Dibalairung Istana Astinapura, berkumpullah para punggawa kerajaan. Sembari membenhi pekerjaan, mereka merundingkan siasat.
“Wahai para punggawa kerajaan. Disaat Raja baru belum Dilantik, alangkah enaknya kita mengambil kepingan emas dari brangkas kerajaan”, usul sang punggawa kerajaan.

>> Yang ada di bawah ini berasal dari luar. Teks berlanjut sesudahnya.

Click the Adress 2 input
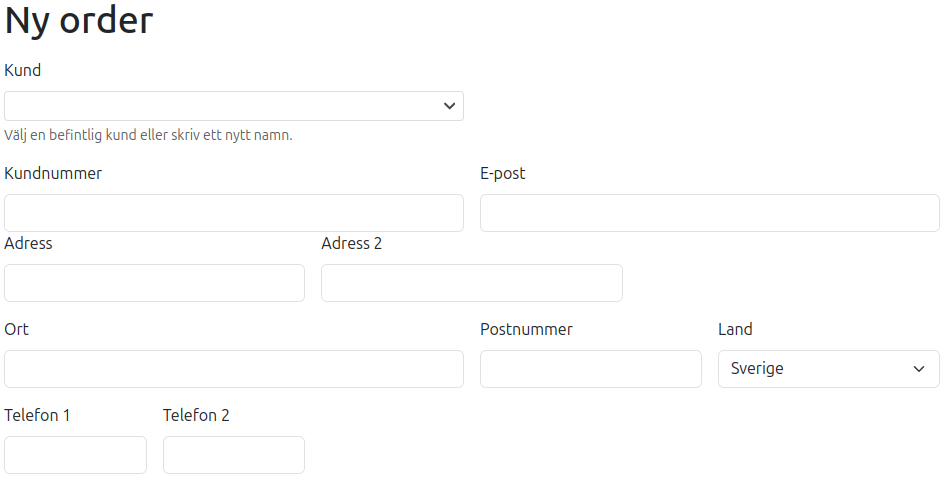This screenshot has height=487, width=947. 472,283
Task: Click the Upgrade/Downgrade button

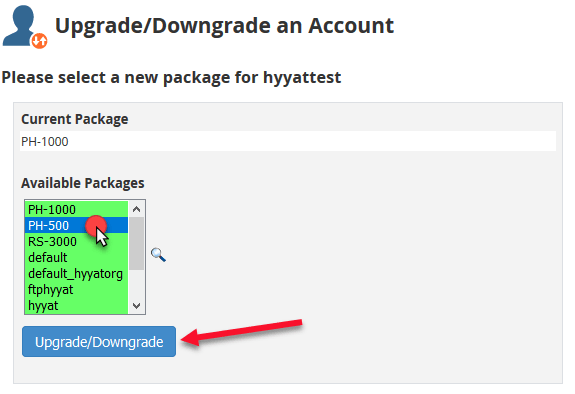Action: (99, 342)
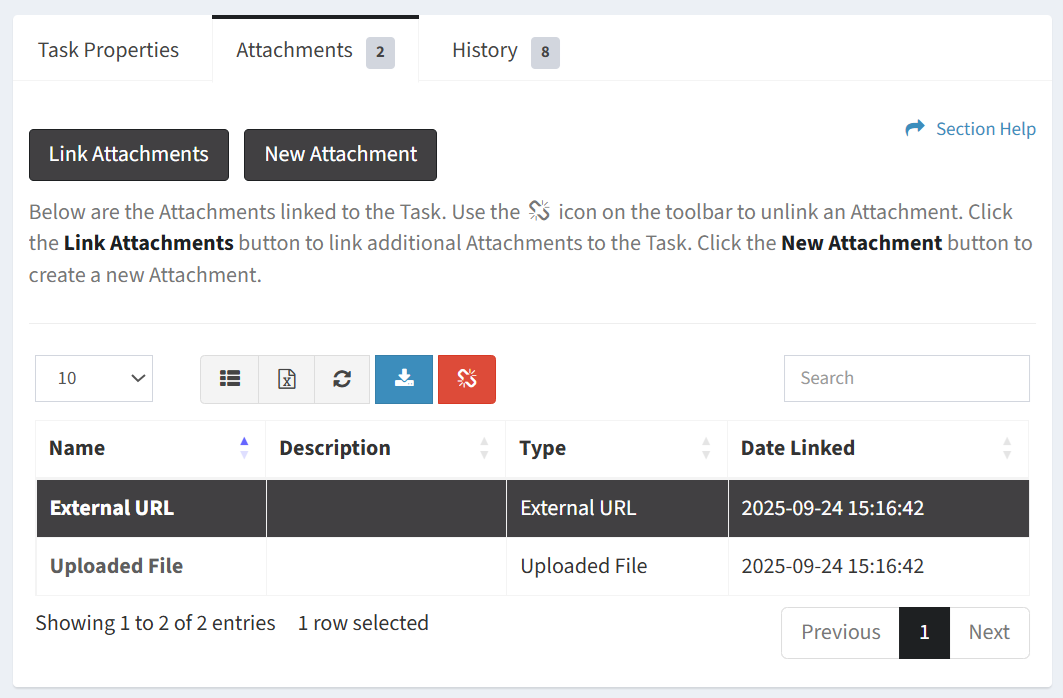
Task: Click the refresh table icon
Action: click(x=342, y=379)
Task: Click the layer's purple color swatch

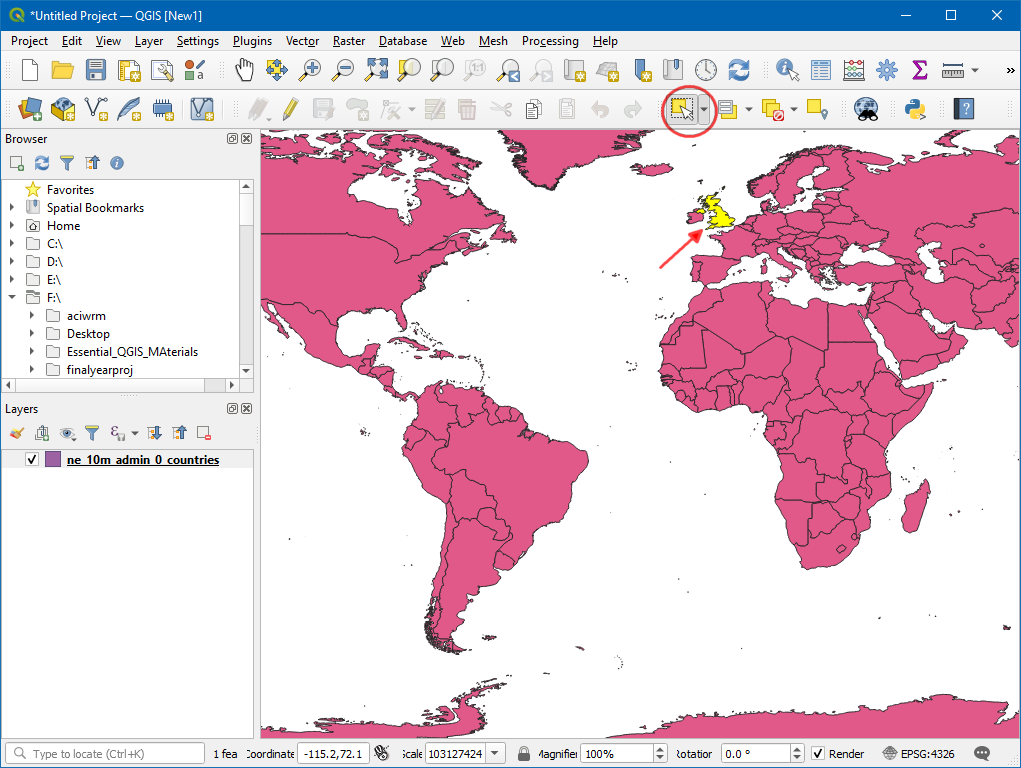Action: (x=53, y=460)
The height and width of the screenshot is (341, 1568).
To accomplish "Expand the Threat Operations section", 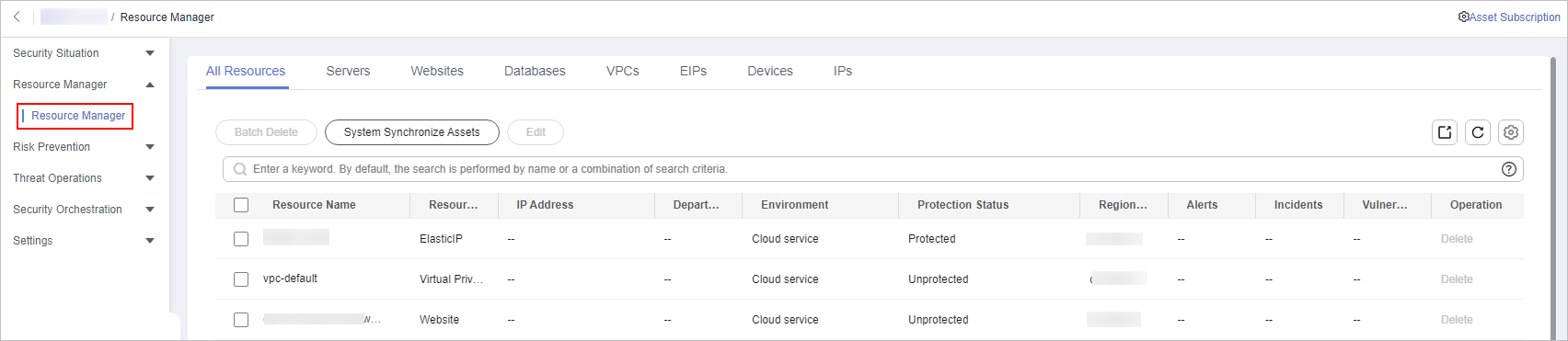I will click(x=84, y=178).
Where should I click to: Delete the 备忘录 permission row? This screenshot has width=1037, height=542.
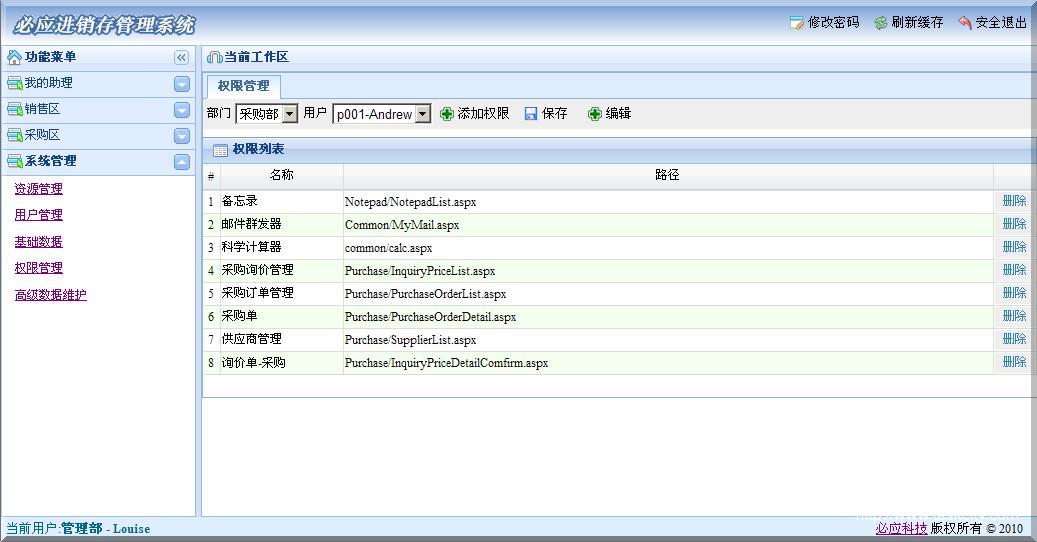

“Bukankah kita dititahkan untuk menjaga kepingan emas ?”, sanggah yang lain.
“Tidak ada yang mengawasi kita. Brangkas emas Terbuka Lebar. Sementara Rakyat diluar sana Sedang ketakutan menghadapi serangan dedemit.
Belum lagi serangan negara api. Konon kabarnya mereka Sedang merancang besar-besaran.
Para Telik sandi Sudah mengabarkan. Agar Istana Astinapura siap menghadapi gempuran besar-besaran dari negara api. Demikian kabar yang hamba terima”, bantah sang punggawa lain.
“Wahai para punggawa. Tidak ada satupun yang akan melihat perbuatan kita. Beberapa purnama kedepan, Raja baru yang akan dilantik.
Konon kabarnya, apabila yang menang adalah Adipati dari sudut Kerajaan Astinapura, dia tidak akan memberikan kesempatan kepada punggawa kerajaan untuk menikmati kepingan emas.
Sedangkan Apabila yang muda menjadi Raja Astinapura, maka kepingan emas tidak keluar dari brangkas istana.
Raja muda akan menggunakan kekayaan kerajaan untuk kemakmuran Rakyat Astinapura.
Lalu, kapan kita bisa menikmati kepingan emas ?”, tanya sang punggawa lain.
Semuanya terdiam. Terbayang kepingan emas yang akan diraup. Sedangkan Raja baru belum dilantik. Untuk membeli mahkota kebesaran untuk para istri di pasebanan.